Il regista voleva da tanto tempo mostrarci la grande strage degli Osage, una storia che poco viene raccontata e studiata. Per fare questo si è avvalso del saggio di David Grann “Gli Assassini della Terra Rossa”, fedele reportage degli avvenimenti di inizio secolo. Gli Osage sono una comunità che ha dovuto abbandonare le vaste terre del Kansas, emigrando di conseguenza nel nord dell’Oklahoma. Qui, dopo svariati anni, hanno scoperto che sotto i loro piedi, sotto la loro terra, c’era una vera e propria fortuna. Il petrolio. La ricchezza, subito arrivata a simbolo del dollaro, ha fatto sì che fossero loro a comandare la città di Fairfax. E non i bianchi. Il risentimento e la vendetta sono quindi conseguenza dell’usurpazione, ulteriore secondo gli statunitensi, delle terre e di ciò che è presente sotto.

Siamo lontani dal solito prodotto alla Scorsese. In questo caso viene abbandonato di gran lunga il filone narrativo dei capi di famiglia invischiati in loschi giri malavitosi nelle metropoli americane o delle gang di strada che cercano di conquistarsi pezzi della città, uno alla volta. L’obiettivo, in questo caso, è raccontare le crudeltà che sono state perpetrate a danno di queste povere comunità di nativi per la conquista del cosiddetto oro nero dell’Oklahoma.

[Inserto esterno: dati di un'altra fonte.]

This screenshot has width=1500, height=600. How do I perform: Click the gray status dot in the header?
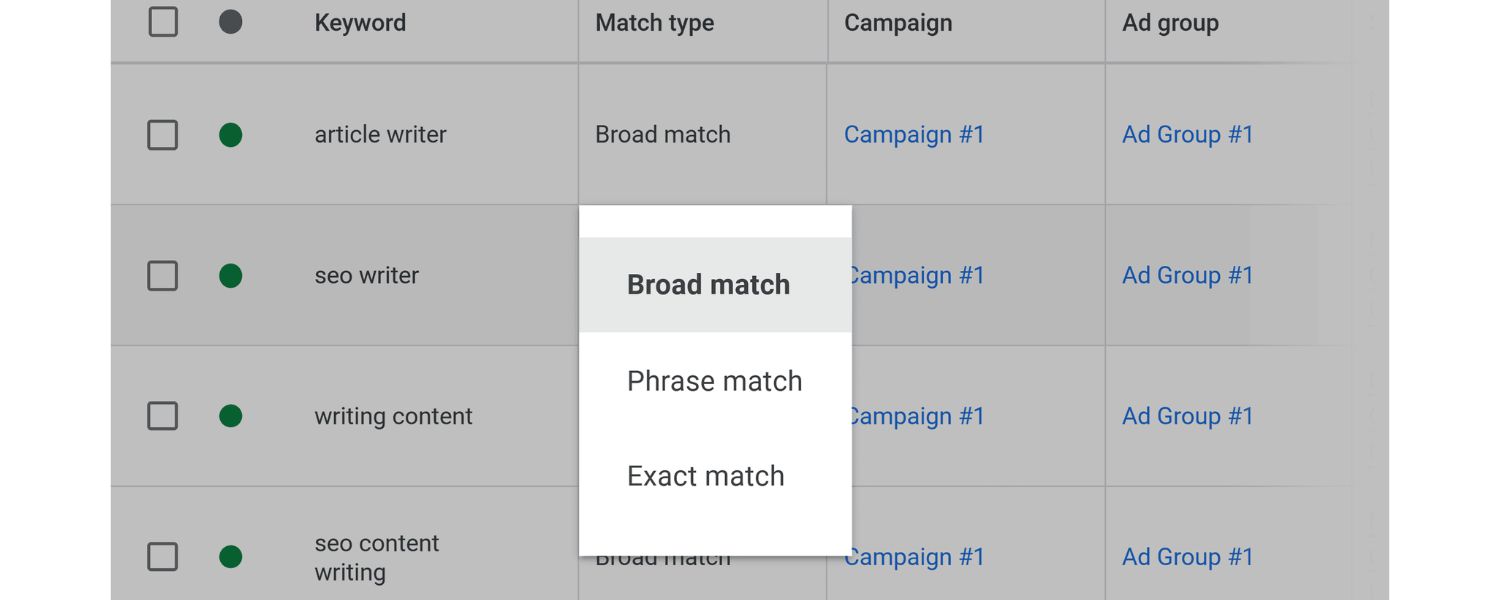point(230,22)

La maturità artistica del regista è cosa certa. Non si può negare che questo sia un film degno del suo tempo, della sua storia e della sua produzione. Tecnicamente è ineccepibile: piani sequenza sparsi qua e là per dare più climax al momento che si sta raccontando; primi piani e zoom sui personaggi importanti, a non nascondere ogni espressione e reazione; le scene più crude e violente sono quelle che ci ricordano i prodotti cinematografici del regista di un tempo, ma sono ben inseriti e strutturati all’interno della pellicola. La narrazione, sotto svariati punti di vista, non vuole essere solo fatta dai bianchi per i bianchi ma vuole lasciare il posto principale, quello in prima fila della platea, proprio ai nativi americani. La storia è la loro, di nessun altro. Un grande aiuto in tale direzione è stato dato da Eric Roth nella stesura della sceneggiatura, già grande narratore di storie come in “Forrest Gump” (per il quale ha vinto l’Oscar) o “Dune”.

Fa storcere il naso la lunghezza del film. Martin Scorsese non è di certo un personaggio facile, quello che pensa e poi dice per lui è verità assoluta. Per tre ore e venti minuti molti momenti risultano lenti e stopposi: non sono un regista, ovviamente, ma avrei tagliato molto. Una storia del genere, per quanto pathos vuoi metterci in ogni singolo fotogramma, può essere raccontata in molto meno. La gente parte in partenza prevenuta da tale durata e quindi difficilmente viene convinta ad uscire di casa per andare al cinema. Tale sforzo, poi, può vanificare l’attenzione durante la visione portando lo spettatore ad implorare pietà purché il film finisca.

In una recente intervista, un giornalista riportò al regista tutte le preoccupazioni degli spettatori riguardo la durata del film aggiungendo, alla fine, che la maggior parte di loro avrebbe aspettato l’uscita sulle piattaforme streaming. Il senso, ovviamente, era che almeno a casa si può spezzettare meglio il film in diverse giornate. Scorsese, con la sua dolce e amabile franchezza, rispose sostenendo come noi poveri cretini passiamo il tempo ogni giorno sul divano a fare bingewatching e, di conseguenza, cosa cambiava col starsene seduto su una poltroncina di un cinema per tre ore?

Martin Scorsese può dire e fare quello che vuole. A volte c’azzecca e a volte sbaglia la mira. Può fare un film lungo ore, ma comunque la gente in un modo o nell’altro andrà a vederlo. Perché comunque lui rimarrà sempre Martin Scorsese e, come per “Killers Of The Flower Moon”, i suoi film capolavori del cinema.